**Task details**
Wherever the line with "登入 (697, 25)" sits in the listing below, transcribe from it up to and including the line with "媒體合作 (689, 2549)", exactly, and leave the remaining lines out.

**Records supplied**
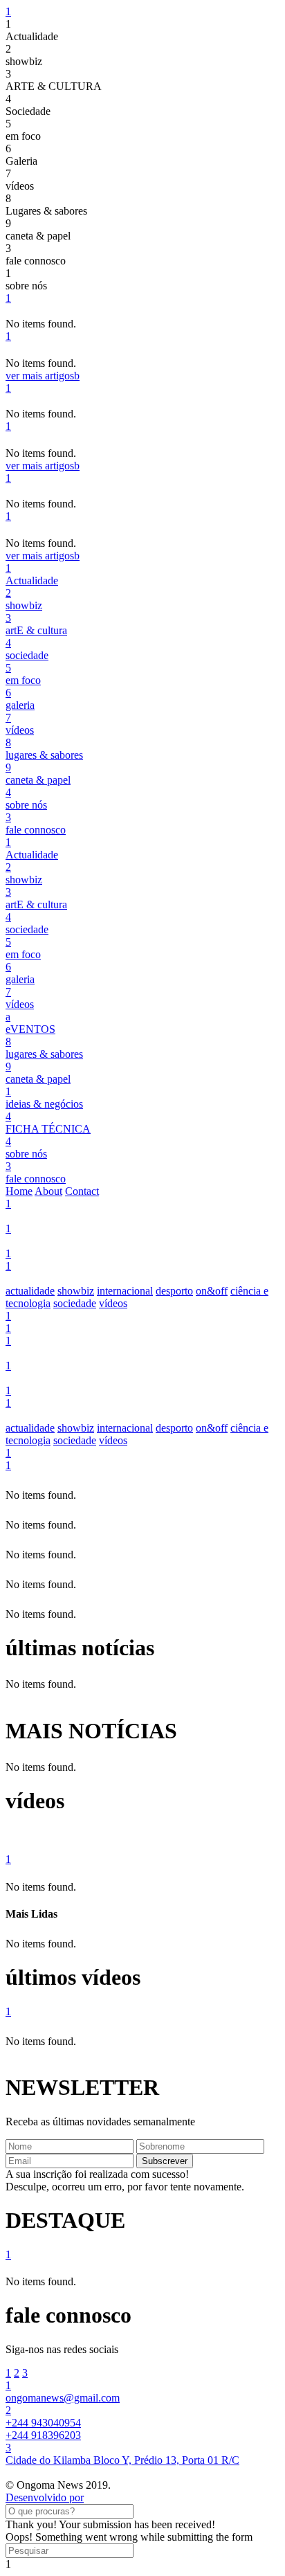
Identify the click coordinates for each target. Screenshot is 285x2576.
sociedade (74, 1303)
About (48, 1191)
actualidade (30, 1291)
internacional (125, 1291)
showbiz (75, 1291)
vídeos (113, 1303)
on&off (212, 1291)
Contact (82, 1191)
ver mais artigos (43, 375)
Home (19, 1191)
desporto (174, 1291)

==

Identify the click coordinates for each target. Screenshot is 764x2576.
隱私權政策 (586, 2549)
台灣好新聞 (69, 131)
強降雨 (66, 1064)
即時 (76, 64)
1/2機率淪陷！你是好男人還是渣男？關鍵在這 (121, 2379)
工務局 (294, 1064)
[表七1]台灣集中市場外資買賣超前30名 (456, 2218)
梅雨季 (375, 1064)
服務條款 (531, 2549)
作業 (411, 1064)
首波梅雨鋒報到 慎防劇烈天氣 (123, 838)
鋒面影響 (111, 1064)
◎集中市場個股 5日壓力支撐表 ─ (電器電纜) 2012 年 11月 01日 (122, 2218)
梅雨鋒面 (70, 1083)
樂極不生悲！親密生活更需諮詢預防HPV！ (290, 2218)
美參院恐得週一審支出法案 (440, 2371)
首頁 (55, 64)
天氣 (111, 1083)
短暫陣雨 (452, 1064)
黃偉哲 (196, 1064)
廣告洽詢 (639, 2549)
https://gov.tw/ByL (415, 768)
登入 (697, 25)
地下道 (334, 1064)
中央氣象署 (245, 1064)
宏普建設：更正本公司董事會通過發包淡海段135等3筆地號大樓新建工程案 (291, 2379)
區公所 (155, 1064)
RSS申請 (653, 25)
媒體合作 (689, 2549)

**Final answer**
登入 (697, 25)
地下道 (334, 1064)
中央氣象署 (245, 1064)
宏普建設：更正本公司董事會通過發包淡海段135等3筆地號大樓新建工程案 (291, 2379)
區公所 (155, 1064)
RSS申請 (653, 25)
媒體合作 (689, 2549)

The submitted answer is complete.